━━ THE RECORDS
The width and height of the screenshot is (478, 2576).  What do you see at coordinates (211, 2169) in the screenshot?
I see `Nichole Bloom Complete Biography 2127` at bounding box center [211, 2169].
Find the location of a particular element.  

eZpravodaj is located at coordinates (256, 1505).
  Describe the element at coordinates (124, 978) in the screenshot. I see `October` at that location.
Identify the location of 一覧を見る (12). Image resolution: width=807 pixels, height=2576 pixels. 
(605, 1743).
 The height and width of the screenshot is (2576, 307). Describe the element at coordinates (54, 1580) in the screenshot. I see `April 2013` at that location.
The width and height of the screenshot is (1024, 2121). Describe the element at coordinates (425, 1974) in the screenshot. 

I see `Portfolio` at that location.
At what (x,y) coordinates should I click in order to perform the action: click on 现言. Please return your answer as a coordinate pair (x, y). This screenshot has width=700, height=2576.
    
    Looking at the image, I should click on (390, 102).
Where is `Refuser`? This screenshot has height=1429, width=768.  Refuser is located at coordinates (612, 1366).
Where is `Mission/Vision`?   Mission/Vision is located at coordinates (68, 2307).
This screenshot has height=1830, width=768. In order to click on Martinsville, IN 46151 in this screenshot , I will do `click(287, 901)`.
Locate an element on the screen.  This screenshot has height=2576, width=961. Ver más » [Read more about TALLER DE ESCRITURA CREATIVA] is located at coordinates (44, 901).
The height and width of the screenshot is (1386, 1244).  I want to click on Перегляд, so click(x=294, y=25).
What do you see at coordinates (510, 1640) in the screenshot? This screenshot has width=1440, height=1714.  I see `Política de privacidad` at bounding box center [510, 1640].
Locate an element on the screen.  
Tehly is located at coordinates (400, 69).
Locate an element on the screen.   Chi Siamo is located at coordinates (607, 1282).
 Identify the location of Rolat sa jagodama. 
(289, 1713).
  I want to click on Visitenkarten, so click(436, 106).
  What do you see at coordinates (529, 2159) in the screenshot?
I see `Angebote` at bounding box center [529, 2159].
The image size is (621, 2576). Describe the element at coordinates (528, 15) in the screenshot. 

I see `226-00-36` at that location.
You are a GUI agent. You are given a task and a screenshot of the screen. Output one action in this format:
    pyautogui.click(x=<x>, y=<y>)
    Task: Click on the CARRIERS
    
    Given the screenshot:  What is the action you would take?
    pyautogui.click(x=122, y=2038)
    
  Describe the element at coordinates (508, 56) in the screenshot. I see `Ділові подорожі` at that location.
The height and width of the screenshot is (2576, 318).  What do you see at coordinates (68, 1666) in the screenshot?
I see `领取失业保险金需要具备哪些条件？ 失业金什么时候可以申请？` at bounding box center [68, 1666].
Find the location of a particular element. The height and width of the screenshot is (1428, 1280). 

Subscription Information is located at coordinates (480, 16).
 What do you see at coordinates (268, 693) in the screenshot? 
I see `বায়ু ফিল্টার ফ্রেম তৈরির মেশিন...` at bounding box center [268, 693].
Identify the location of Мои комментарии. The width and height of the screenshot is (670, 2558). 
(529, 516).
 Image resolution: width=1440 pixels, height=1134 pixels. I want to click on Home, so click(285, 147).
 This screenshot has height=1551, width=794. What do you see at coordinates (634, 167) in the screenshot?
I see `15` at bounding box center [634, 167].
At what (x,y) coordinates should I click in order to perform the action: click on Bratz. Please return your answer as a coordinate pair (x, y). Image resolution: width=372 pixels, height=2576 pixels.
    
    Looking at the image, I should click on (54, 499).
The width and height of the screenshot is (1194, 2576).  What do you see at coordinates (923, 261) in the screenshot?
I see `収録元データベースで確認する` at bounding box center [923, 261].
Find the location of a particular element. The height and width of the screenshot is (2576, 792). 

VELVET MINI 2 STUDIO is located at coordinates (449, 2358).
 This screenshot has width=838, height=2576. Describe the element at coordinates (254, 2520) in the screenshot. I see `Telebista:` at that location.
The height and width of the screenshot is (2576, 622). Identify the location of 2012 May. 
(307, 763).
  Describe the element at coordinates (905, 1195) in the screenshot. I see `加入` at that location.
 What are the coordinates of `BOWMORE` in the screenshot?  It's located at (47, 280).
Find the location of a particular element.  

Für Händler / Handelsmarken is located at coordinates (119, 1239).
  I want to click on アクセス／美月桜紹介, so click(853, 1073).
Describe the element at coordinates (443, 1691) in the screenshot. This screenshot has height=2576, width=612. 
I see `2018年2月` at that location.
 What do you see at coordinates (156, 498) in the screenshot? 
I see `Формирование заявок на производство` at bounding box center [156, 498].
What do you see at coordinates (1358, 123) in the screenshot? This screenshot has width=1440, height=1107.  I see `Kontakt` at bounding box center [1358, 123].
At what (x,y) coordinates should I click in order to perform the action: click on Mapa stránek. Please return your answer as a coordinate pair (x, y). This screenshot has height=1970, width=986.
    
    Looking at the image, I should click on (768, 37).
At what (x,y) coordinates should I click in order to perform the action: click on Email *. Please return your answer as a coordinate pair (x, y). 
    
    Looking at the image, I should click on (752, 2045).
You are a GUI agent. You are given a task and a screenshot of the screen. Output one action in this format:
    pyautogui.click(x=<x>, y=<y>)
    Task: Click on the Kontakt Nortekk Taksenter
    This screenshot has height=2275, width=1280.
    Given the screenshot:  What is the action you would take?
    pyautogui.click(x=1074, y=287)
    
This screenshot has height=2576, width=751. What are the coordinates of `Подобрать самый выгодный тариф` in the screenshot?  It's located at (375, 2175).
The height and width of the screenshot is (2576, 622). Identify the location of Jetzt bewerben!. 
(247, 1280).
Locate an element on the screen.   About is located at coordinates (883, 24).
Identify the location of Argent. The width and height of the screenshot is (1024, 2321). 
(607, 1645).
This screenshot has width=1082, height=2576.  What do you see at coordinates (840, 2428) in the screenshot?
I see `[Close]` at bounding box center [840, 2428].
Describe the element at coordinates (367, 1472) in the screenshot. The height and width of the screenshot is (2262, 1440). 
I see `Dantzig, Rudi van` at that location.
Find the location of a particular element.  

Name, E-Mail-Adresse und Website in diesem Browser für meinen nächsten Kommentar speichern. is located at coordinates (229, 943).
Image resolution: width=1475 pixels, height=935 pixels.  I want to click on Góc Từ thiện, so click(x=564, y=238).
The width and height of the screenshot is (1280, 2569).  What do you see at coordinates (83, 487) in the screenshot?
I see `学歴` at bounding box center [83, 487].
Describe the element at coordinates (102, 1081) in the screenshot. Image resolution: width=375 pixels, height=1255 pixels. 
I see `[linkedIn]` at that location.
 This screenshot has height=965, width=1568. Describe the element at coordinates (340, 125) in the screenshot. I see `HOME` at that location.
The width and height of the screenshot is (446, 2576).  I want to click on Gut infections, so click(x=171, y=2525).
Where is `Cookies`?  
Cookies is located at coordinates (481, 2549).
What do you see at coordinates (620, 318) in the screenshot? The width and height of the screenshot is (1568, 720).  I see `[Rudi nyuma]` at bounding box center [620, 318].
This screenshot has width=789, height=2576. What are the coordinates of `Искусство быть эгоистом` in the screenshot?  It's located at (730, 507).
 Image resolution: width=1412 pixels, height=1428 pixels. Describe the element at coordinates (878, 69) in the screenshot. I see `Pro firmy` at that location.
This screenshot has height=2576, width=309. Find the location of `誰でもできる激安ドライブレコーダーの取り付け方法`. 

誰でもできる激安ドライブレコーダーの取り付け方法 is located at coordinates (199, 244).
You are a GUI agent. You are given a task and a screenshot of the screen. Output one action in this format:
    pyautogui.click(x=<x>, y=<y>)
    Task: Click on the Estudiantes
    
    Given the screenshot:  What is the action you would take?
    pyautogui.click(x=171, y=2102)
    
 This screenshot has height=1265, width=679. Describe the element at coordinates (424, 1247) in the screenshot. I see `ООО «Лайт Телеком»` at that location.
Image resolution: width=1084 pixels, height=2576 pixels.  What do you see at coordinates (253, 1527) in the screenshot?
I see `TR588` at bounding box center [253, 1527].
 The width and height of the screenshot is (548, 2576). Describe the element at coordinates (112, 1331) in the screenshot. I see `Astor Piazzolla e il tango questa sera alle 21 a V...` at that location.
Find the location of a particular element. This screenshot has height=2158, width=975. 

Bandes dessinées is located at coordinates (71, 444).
━━━━
◆ WHAT YOU ARE ASKED TO DO
Write out again, unchanged, the lines from the one containing "Identify the location of Rolat sa jagodama." up to and including the one containing "center [268, 693].".

◆ RESPONSE TO THIS EXERCISE
 Identify the location of Rolat sa jagodama. 
(289, 1713).
  I want to click on Visitenkarten, so click(436, 106).
  What do you see at coordinates (529, 2159) in the screenshot?
I see `Angebote` at bounding box center [529, 2159].
The image size is (621, 2576). Describe the element at coordinates (528, 15) in the screenshot. 

I see `226-00-36` at that location.
You are a GUI agent. You are given a task and a screenshot of the screen. Output one action in this format:
    pyautogui.click(x=<x>, y=<y>)
    Task: Click on the CARRIERS
    
    Given the screenshot:  What is the action you would take?
    pyautogui.click(x=122, y=2038)
    
  Describe the element at coordinates (508, 56) in the screenshot. I see `Ділові подорожі` at that location.
The height and width of the screenshot is (2576, 318).  What do you see at coordinates (68, 1666) in the screenshot?
I see `领取失业保险金需要具备哪些条件？ 失业金什么时候可以申请？` at bounding box center [68, 1666].
Find the location of a particular element. The height and width of the screenshot is (1428, 1280). 

Subscription Information is located at coordinates (480, 16).
 What do you see at coordinates (268, 693) in the screenshot? 
I see `বায়ু ফিল্টার ফ্রেম তৈরির মেশিন...` at bounding box center [268, 693].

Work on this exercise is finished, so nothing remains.